Stored entries
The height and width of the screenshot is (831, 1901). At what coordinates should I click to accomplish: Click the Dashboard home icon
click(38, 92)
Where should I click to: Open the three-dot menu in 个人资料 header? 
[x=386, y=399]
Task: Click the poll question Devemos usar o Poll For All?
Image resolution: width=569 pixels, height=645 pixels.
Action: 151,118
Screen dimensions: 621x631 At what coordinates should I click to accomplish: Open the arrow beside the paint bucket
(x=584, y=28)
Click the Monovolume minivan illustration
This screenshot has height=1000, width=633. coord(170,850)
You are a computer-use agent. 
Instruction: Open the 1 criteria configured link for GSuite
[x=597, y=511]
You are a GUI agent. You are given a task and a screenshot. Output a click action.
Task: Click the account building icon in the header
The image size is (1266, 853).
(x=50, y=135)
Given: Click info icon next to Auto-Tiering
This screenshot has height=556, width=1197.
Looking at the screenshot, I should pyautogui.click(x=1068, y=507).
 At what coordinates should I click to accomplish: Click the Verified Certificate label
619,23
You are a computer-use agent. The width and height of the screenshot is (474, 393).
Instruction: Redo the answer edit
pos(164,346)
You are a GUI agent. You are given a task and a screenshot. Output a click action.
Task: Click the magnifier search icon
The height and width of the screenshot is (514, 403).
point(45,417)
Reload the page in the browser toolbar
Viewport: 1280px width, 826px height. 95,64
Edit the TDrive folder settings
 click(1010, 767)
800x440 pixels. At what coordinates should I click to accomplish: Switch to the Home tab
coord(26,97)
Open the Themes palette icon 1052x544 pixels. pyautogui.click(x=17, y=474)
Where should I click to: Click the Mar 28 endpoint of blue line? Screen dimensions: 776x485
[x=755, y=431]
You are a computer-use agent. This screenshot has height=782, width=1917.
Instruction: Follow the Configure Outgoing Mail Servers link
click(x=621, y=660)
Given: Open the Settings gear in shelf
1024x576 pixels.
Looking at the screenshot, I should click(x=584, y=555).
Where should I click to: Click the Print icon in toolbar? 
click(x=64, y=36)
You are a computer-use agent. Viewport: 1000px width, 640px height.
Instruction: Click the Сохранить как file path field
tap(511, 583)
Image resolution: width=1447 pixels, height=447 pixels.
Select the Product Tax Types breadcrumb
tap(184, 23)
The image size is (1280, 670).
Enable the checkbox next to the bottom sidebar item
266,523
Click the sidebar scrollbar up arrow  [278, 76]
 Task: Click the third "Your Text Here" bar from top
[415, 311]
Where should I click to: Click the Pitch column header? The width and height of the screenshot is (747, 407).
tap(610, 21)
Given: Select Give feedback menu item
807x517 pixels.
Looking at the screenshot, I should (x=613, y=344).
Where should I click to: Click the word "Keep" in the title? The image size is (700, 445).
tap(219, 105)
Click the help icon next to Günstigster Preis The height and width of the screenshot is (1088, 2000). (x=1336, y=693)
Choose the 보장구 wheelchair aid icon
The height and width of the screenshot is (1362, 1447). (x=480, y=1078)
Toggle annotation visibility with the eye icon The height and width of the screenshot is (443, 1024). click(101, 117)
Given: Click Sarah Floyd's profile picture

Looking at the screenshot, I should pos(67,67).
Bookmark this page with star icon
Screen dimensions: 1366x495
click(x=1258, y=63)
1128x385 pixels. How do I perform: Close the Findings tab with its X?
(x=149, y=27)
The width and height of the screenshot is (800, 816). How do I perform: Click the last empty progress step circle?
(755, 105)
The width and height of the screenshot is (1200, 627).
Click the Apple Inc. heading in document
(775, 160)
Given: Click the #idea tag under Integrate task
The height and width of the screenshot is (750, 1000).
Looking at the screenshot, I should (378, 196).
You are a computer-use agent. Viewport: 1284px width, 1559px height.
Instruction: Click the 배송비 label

**EXERCISE INSTRUCTIONS**
Within the data above, the lines from the one with "Choose the 보장구 wheelchair aid icon" to the one with "Toggle annotation visibility" must be repeated exactly; no other line belongs in the answer.

**ANSWER SPACE**
Choose the 보장구 wheelchair aid icon
The height and width of the screenshot is (1362, 1447). (x=480, y=1078)
Toggle annotation visibility with the eye icon The height and width of the screenshot is (443, 1024). click(101, 117)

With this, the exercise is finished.